USAMO is nice. So is a poetry award from a similarly national organization. But it won’t overcome limited thinking, a limited record that doesn’t show the range of qualities a top holistic seeks.

Figure…it…out. Be that sort. Not the one who assumes. Not the one who thinks it’s all heirarchical, best stats, best club titles, best income. Have some energy to dig a little, to be a thinker.

Your assertion is just silly @jzducol

Look at Tulane’s AOs, helpfully they posted for a group photo:

https://admission.tulane.edu/meet-our-counselors

15 are male. 11 are female. At least 10 look “not white”. Can’t tell if they know what USAMO is from the photo but if you click their names you will find a number of STEM majors.

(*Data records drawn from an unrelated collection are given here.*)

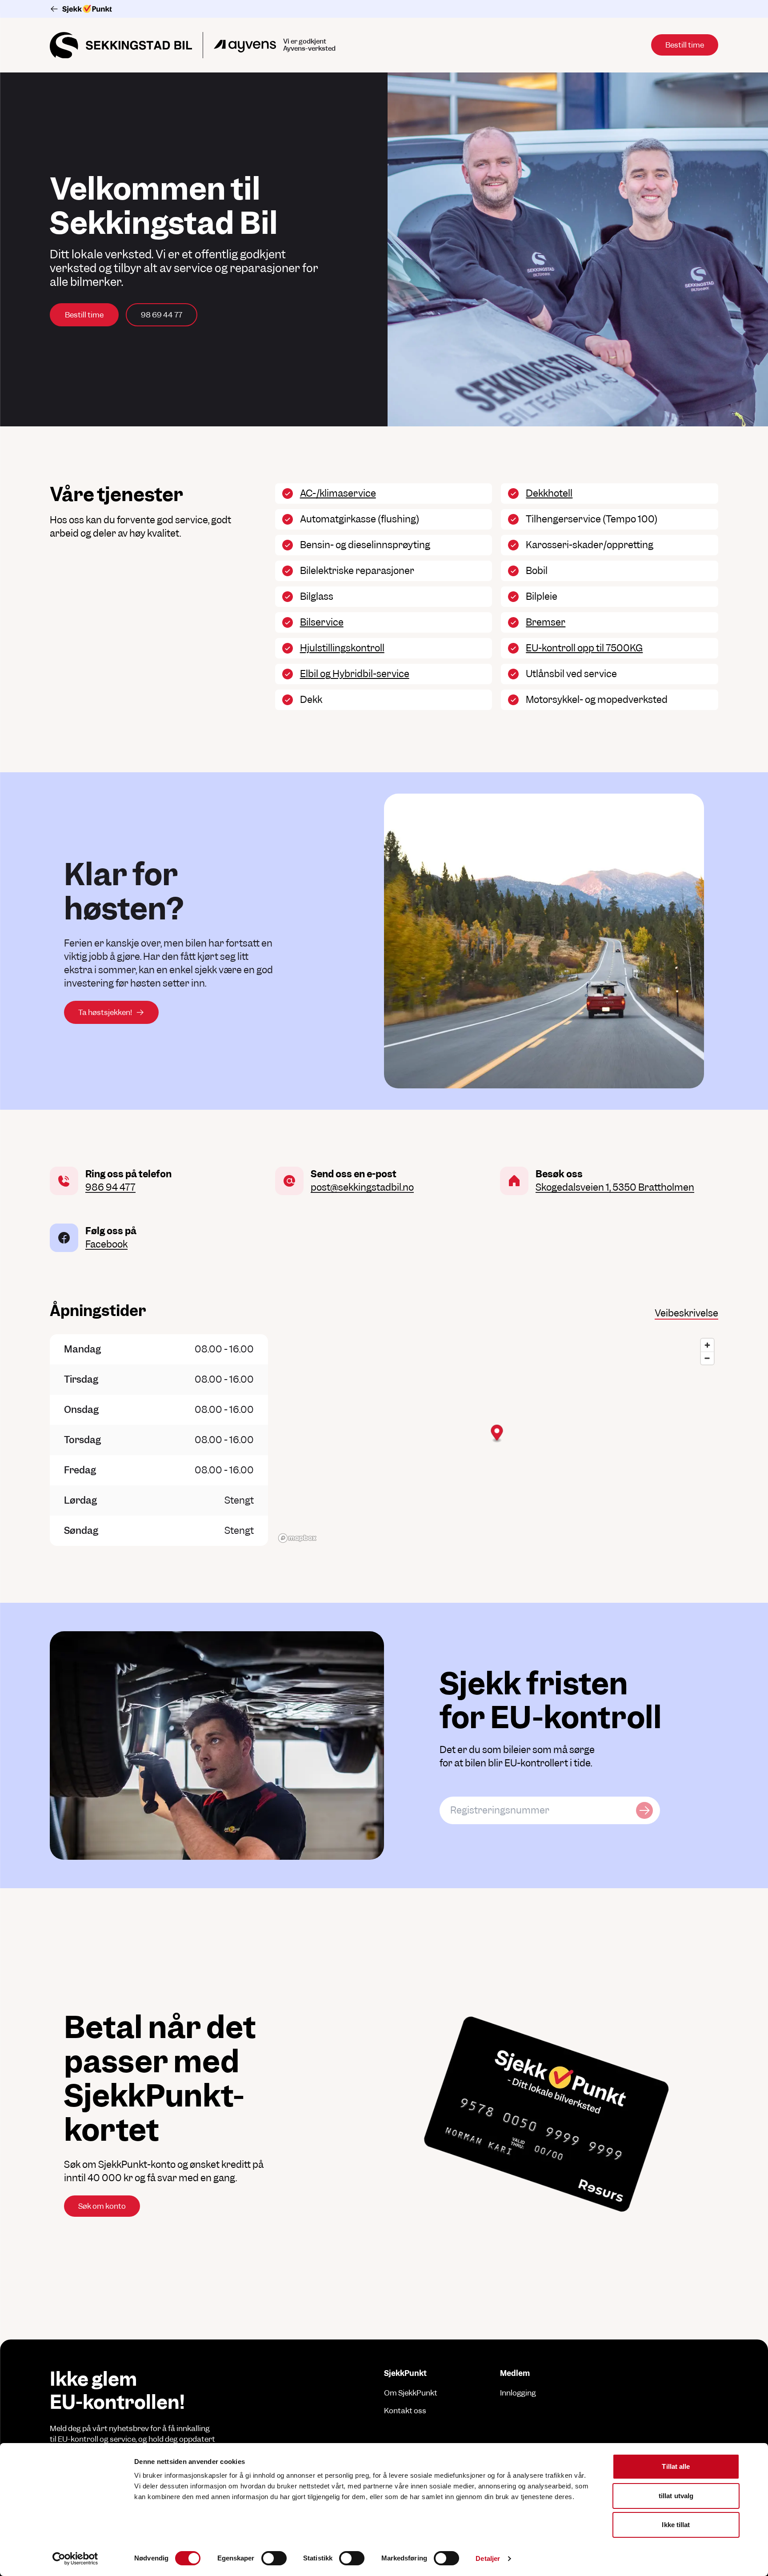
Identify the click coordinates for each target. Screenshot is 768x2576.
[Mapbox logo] (297, 1538)
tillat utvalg (676, 2496)
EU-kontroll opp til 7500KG (584, 648)
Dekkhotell (549, 493)
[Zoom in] (707, 1345)
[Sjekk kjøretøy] (644, 1810)
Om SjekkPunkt (410, 2393)
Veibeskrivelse (686, 1313)
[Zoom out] (707, 1358)
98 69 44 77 (161, 315)
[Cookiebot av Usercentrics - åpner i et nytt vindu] (75, 2558)
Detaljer (488, 2558)
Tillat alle (676, 2466)
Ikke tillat (676, 2524)
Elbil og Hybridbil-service (354, 674)
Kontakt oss (405, 2411)
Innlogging (518, 2393)
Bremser (545, 622)
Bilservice (322, 622)
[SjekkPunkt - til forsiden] (384, 9)
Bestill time (84, 315)
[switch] (274, 2558)
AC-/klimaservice (338, 493)
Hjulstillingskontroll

Now how about you show me one that’s all white female humanities majors?

^look, you can always pick some college that shows the exception to the rule. The point is inside top colleges admission offices, its probably accurate that humanity major, white, female are the majority. When they believe student body benefits from diversity of different views–it may or may not be be true these days-- they seem to forget that they themselves are a very homogeneous group. If they want to practice holistic approach where human perspective and judgement are key, IMO they should first diversify their own ranks.

jzducol, you are taking this thread badly off track. You’re just throwing out some assumption and challeging people to engage you in an argument.

Not worth it.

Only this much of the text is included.